◆ What the task asks ◆
Reproduce the data below verbatim, limited to the stretch from the line containing "Describe the element" through the end, inclusive of both ends.

[Source material — start]

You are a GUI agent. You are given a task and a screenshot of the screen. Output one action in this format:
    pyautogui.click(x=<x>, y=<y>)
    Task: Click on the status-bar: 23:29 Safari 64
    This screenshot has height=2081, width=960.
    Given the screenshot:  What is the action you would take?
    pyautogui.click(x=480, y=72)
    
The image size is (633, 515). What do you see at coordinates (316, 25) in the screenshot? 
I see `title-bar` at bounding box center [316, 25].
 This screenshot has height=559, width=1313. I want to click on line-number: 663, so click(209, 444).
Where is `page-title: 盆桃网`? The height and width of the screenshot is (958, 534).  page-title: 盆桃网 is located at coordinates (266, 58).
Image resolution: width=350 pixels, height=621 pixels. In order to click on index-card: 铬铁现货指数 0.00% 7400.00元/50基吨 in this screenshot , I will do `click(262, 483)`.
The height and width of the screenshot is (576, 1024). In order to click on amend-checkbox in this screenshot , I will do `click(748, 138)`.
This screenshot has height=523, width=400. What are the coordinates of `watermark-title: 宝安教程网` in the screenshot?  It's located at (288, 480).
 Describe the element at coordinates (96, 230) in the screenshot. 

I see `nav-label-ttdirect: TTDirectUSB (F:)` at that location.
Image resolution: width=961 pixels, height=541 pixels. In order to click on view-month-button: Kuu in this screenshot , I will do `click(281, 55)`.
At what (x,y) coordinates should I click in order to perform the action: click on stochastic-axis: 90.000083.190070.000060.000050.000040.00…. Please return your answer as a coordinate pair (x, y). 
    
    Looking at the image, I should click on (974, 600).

[Source material — finish]

◆ Response area ◆
 Describe the element at coordinates (96, 230) in the screenshot. 

I see `nav-label-ttdirect: TTDirectUSB (F:)` at that location.
Image resolution: width=961 pixels, height=541 pixels. In order to click on view-month-button: Kuu in this screenshot , I will do `click(281, 55)`.
At what (x,y) coordinates should I click in order to perform the action: click on stochastic-axis: 90.000083.190070.000060.000050.000040.00…. Please return your answer as a coordinate pair (x, y). 
    
    Looking at the image, I should click on (974, 600).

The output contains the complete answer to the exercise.